I did, of course, require an example… “Well, if we wanted to put a giant squid in the game we could have it; a giant squid with lasers on top of it, and as it starts climbing out of the water it starts blasting you with…” Wallmo begins to excitedly exclaim before being cut off by Tim Willits mid-sentence. Id Software's studio head is less than impressed. “Wait, is that not in the game? Why is that not in the game?” he says, laughing. “It’s the tentacle physics,” Wallmo responds, defiantly. “That is true,” Willits concedes. “Tentacle physics are tough.”
The thing about game development is that it is all about managing a wide variety of constraints across a dizzying degree of disciplines. The trick is making it look like there wasn't any. It's easy to wonder what might have been cut along the way with games like this one, the games that are just exuding content and personality at every corner. Wallmo admits that this has been a problem with the development of Rage 2, although that's largely true of everything that he has worked on.
“For every 10 crazy ideas that you have, nine don’t work. I think that’s the soul of game development right there; you try a bunch of things, many of them sound great on paper and you build them out and it just doesn’t work… or there is just some obvious flaw you can’t fix. But we have some really, really talented developers at Avalanche that love to try stuff out and, if you do that enough, you find a bunch of stuff – systems and mechanics – that really work well together, and then we polish that. We have a lot of fun doing it.”

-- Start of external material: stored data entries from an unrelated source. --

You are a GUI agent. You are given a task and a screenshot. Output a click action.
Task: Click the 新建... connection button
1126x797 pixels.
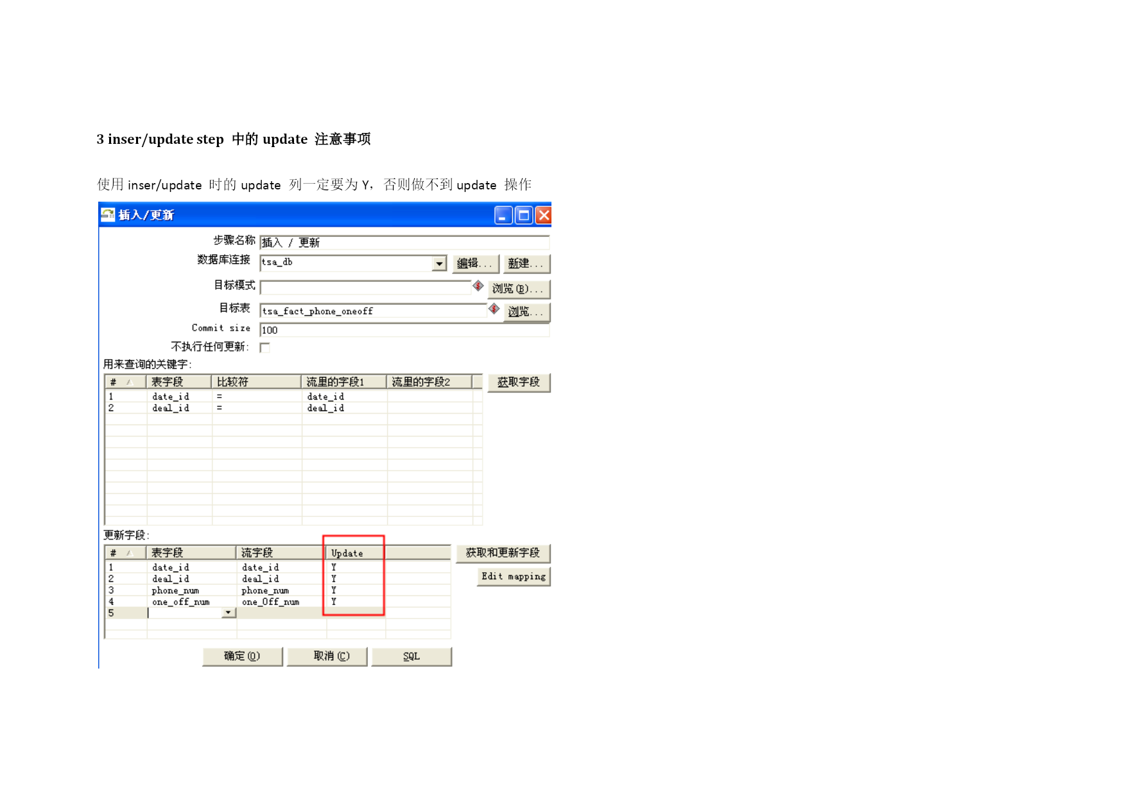click(x=526, y=263)
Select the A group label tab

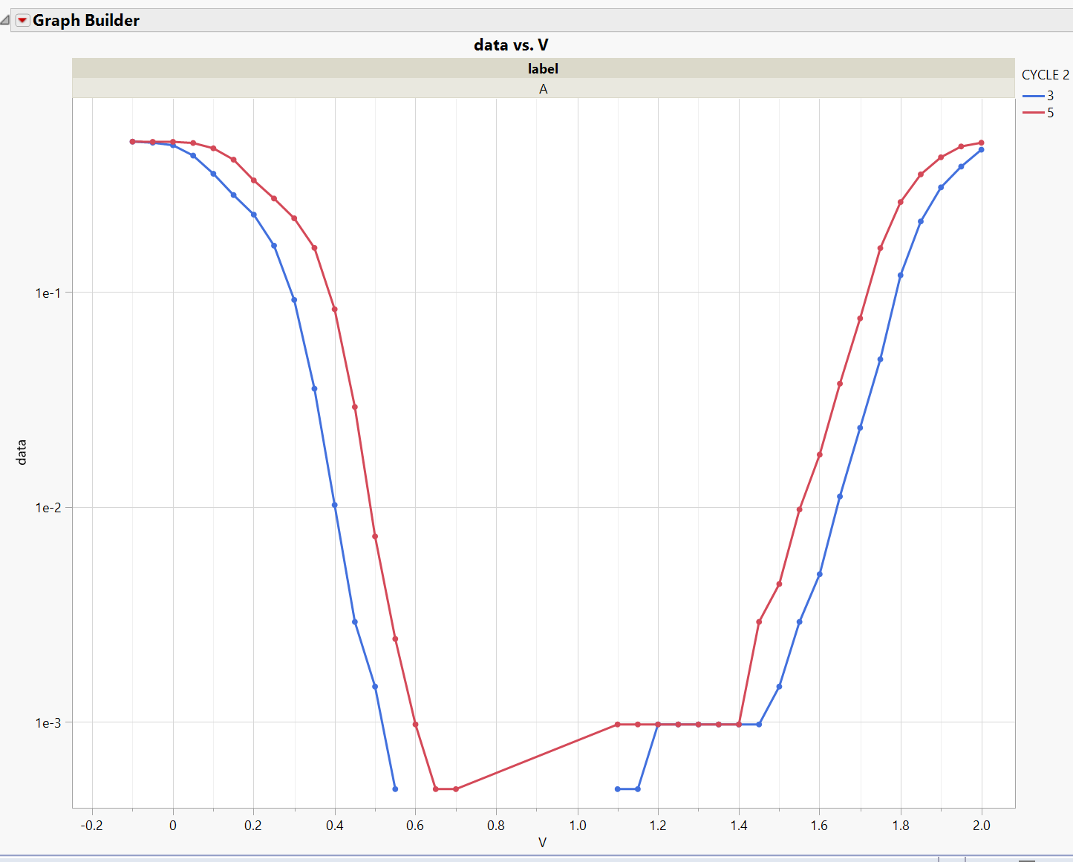click(x=542, y=88)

That's reflected in Rage 2, or what we've seen and played of it in the last 12 months following its reveal at E3 2018. With the game's launch – and, subsequently, the GamesRadar review – on the near horizon, we won't have too long to wait and see whether Avalanche and id have been able to pull all of its ideas and ambitions into one succinct package.
Still, with games getting larger and larger, and more and more packed with content that's becoming an increasingly perilous task. Rage 2 might be being created by two of the most consistent development outfits in the business, but it's also a game on a scale far greater than anything either studio has put its name to in terms of raw content. If for every ten ideas, nine are being cut, doesn't that get exhausting – working with the knowledge that time could be better spent elsewhere? “I don’t think I’ve ever really worked on a project where this hasn’t been true in some sense,” admits Wallmo. “You can maybe feel like you’re wasting time sometimes, especially when you realise you can’t use something after investing in it, but there could always be something in it that could be used elsewhere or it can, in turn, give you another idea that actually does work. I think that’s just par for the course…”
“We’ve been pretty good at not creature creeping too much,” id Software's studio head Tim Willits jumps in, laughing. “But there’s always that risk when you work with a bunch of creative people, particularly a group that, like this one, comes up with some great ideas. But I think we struck a good balance.”
“Obviously we’ve been focusing on the core,” says Wallmo. “The gunplay, the Nanotrite abilities, how you jump, how you move, how you fight. That’s been our number-one priority, and then we are working with the vehicles and the worlds and locations and everything that’s going on in there.”
Wallmo tells me that Avalanche approached Rage 2's development with what he calls "an open mind", giving the collaborative relationship with id the space to breathe, which has in turn allowed the two to work out what was and was not important for the game. That's how we've ended up where we are now, with an FPS that looks utterly uncontainable, exuding energy and madcap potential at every turn. “We really tried to use our experience and tried to listen to what id wanted out of the game,” Wallmo says, contemplatively with a smile.
Something that id had at one time considered, we were surprised to learn, was bringing multiplayer to Rage 2. Thankfully, the studios quickly came to the realisation that keeping the game contained within a single-player campaign would give the teams more flexibility to play with convention, more scope to focus in on fidelity and more time to polish its open world and the content that inhabits it. “Of course we talked about it. It’d be great to do everything all of the time. But we do feel that we are offering a lot of content and playtime for what you get in the base game,” admits Willits. “More importantly, focusing on only one player allows us to do crazy stuff. We can literally break the game if we want to. If you’re having fun, who cares! Right? So that’s kinda been our mentality throughout development.”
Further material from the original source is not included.